Task objective> Using the listing below, copy every line that mentions "page".

=====

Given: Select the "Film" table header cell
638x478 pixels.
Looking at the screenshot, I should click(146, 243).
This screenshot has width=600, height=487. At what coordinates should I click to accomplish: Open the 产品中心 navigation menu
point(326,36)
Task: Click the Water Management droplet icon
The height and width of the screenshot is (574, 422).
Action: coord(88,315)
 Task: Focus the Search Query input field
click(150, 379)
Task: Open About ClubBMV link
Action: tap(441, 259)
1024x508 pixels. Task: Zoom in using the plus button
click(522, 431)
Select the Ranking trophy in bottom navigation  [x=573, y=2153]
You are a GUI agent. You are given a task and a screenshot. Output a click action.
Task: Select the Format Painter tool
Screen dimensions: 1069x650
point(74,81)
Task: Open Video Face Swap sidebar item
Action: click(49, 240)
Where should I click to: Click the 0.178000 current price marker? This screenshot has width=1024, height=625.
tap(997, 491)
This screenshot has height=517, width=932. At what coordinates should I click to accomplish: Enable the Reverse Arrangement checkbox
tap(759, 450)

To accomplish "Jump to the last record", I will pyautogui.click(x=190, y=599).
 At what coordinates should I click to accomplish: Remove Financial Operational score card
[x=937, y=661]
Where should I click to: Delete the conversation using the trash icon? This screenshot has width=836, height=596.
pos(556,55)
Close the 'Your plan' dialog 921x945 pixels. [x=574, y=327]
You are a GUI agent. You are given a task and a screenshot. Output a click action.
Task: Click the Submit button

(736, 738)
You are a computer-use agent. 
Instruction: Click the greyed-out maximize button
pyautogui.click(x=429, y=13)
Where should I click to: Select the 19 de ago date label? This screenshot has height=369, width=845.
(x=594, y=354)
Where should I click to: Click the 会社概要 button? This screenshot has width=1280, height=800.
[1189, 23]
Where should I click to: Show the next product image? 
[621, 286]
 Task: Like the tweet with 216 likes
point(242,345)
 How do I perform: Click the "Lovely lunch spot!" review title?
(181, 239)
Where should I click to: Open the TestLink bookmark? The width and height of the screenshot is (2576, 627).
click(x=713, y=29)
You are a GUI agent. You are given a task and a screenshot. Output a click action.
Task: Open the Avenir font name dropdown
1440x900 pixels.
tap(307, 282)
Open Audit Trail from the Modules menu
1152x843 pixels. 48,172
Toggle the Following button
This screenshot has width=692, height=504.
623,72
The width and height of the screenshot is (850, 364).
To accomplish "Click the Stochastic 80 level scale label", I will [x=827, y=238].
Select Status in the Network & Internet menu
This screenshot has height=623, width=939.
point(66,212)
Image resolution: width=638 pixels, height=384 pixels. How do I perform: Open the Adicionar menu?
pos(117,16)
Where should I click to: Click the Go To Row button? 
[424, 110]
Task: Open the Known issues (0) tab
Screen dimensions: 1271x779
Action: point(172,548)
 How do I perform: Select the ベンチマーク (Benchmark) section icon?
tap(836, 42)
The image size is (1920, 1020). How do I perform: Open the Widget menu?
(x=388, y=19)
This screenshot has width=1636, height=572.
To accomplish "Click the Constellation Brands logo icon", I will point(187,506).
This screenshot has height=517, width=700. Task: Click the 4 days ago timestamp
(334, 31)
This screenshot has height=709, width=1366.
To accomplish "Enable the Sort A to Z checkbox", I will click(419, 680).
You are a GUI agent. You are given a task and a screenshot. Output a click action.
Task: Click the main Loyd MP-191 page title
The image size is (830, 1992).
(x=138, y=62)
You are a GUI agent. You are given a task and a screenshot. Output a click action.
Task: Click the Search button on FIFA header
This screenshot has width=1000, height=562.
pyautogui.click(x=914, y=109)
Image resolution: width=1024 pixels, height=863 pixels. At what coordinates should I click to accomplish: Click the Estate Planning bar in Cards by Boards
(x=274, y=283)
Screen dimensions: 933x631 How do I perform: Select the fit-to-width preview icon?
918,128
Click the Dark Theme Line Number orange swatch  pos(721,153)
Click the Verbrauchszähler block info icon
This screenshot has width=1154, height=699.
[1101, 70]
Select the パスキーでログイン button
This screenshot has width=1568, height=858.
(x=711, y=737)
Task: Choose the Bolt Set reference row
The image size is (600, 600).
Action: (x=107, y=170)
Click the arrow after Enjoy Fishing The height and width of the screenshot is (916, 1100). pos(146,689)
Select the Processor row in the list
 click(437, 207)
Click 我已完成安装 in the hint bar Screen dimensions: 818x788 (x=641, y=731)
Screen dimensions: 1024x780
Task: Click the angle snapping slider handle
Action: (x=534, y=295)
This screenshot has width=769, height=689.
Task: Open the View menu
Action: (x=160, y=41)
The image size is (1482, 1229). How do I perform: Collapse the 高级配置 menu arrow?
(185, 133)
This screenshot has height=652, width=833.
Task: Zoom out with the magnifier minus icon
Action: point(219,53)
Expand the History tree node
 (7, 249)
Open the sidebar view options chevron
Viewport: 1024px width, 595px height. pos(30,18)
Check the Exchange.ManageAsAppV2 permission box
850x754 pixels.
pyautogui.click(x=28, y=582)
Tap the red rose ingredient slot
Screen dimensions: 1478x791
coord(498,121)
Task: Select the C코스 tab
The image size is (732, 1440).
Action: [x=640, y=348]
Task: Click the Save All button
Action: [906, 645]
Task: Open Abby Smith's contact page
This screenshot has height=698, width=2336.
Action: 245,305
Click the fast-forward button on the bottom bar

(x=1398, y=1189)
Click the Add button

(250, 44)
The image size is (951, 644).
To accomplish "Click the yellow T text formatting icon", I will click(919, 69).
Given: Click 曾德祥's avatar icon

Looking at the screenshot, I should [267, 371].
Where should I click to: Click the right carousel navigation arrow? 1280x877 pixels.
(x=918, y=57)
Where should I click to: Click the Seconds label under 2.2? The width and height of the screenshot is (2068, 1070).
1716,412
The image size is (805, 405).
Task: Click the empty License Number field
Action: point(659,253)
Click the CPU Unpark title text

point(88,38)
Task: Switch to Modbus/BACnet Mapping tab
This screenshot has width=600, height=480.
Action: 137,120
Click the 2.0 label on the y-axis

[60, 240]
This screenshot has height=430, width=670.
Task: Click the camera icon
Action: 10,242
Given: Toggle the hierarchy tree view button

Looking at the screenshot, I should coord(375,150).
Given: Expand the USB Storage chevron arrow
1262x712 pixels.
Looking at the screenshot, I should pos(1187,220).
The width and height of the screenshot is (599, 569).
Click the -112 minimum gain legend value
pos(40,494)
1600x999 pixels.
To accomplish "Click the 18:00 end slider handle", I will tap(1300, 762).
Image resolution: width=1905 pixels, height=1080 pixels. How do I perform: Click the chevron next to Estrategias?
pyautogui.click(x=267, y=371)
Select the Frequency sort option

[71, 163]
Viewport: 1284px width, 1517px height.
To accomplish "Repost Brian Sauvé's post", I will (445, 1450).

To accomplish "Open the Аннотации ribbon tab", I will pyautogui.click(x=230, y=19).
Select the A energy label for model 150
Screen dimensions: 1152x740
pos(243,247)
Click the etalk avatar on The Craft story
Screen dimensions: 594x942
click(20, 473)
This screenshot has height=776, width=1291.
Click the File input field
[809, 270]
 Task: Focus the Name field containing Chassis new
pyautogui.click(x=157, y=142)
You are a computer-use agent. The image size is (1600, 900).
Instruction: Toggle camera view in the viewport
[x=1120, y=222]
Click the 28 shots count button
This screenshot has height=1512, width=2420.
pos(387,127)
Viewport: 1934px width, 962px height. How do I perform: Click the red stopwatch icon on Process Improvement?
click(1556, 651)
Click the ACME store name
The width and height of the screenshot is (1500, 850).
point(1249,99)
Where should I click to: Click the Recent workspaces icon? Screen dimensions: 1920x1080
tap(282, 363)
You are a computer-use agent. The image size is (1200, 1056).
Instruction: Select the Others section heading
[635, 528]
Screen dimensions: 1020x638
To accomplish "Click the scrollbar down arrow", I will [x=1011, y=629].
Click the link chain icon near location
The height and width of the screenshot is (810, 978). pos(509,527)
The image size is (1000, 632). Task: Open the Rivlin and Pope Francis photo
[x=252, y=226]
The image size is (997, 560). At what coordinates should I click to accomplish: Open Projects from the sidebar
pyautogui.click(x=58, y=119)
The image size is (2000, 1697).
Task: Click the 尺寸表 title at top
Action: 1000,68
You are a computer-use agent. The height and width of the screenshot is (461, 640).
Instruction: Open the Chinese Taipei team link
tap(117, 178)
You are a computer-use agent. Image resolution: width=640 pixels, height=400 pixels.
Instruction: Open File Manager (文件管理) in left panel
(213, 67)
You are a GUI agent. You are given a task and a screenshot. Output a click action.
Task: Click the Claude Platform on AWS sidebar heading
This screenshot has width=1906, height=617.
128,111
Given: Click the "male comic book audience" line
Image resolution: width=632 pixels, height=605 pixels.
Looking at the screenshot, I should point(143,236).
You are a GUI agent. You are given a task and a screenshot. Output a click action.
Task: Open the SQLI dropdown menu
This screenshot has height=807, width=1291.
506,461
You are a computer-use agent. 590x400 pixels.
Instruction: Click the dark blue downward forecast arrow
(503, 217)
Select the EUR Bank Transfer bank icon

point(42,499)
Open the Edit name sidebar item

=====

Written answer>
Task: Click the main Loyd MP-191 page title
Task: Open Abby Smith's contact page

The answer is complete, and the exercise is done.